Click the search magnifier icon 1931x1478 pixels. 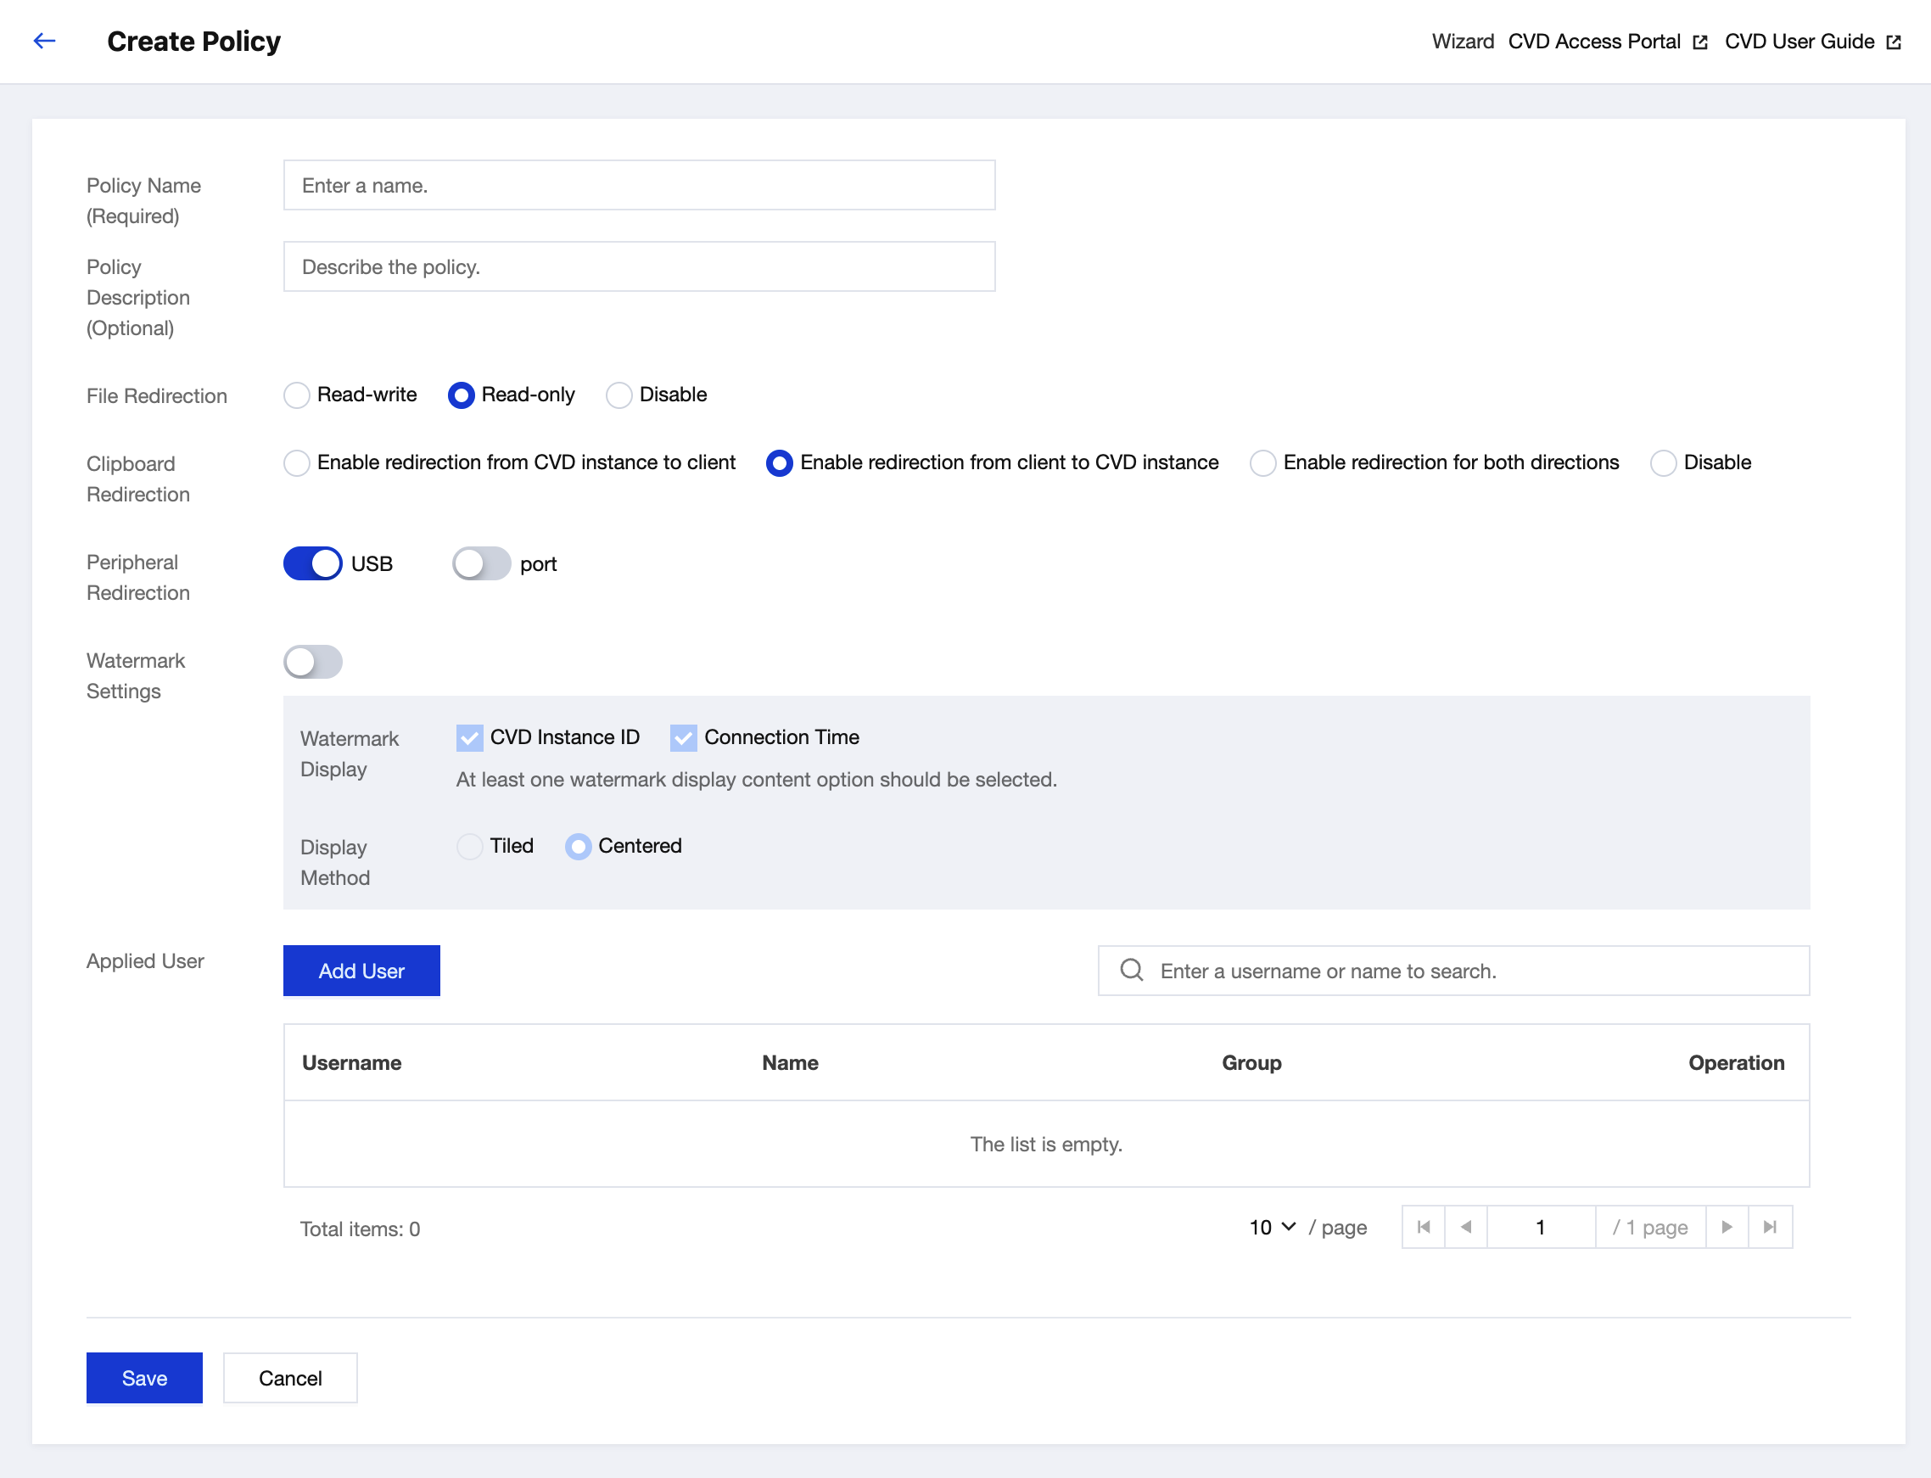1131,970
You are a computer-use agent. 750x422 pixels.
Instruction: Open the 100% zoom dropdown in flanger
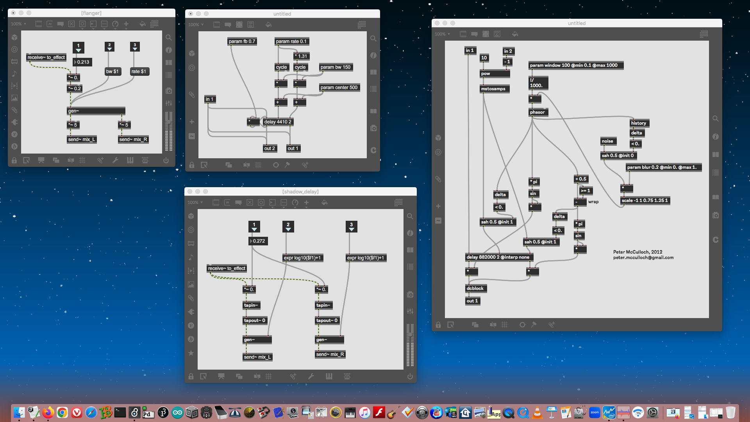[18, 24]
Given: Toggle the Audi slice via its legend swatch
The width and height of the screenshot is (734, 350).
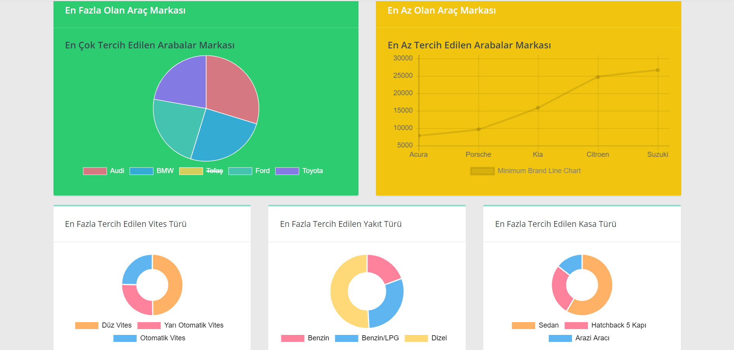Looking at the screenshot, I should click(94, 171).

▶ _About this exercise_
Your copy should hold exactly and only the lines from the one containing "Given: Toggle the" through the end of the material, inclusive, repeated word for word and without pictures.

▶ _Answer for this exercise_
Given: Toggle the Audi slice via its legend swatch
The width and height of the screenshot is (734, 350).
Looking at the screenshot, I should click(94, 171).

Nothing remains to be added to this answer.